■ GOAL ■
Revise the data from the line containing "Task: Open notifications via the bell icon" through the line containing "Action: [1028, 25]", inclusive, by replacing "bell icon" with "bell button" and leaving everything else unchanged. Give only those lines, and leave the pictures out of your answer.

■ WORKING DATA ■
·····

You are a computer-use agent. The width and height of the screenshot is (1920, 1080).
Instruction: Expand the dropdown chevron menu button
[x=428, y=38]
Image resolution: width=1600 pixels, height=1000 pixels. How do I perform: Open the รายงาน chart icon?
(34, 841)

·····

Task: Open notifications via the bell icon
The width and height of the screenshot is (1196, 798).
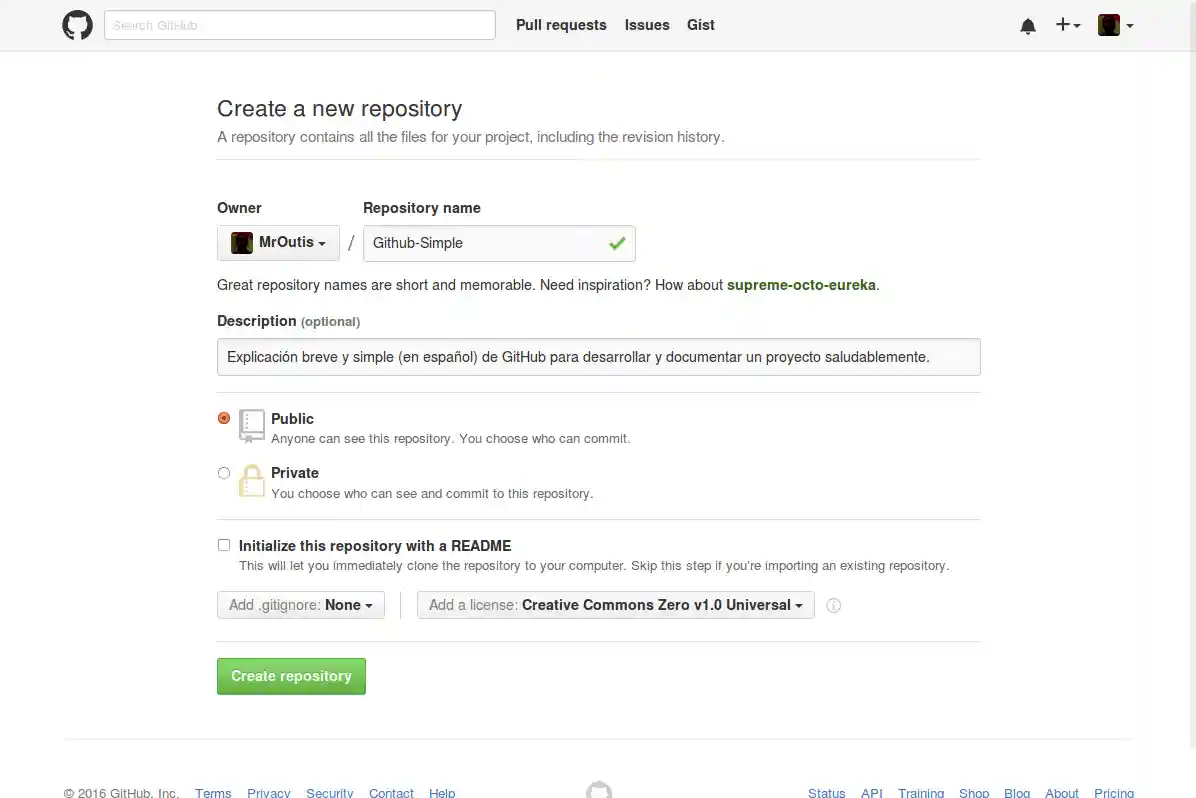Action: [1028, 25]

·····

■ TASK OUTPUT ■
Task: Open notifications via the bell button
The width and height of the screenshot is (1196, 798).
Action: [1028, 25]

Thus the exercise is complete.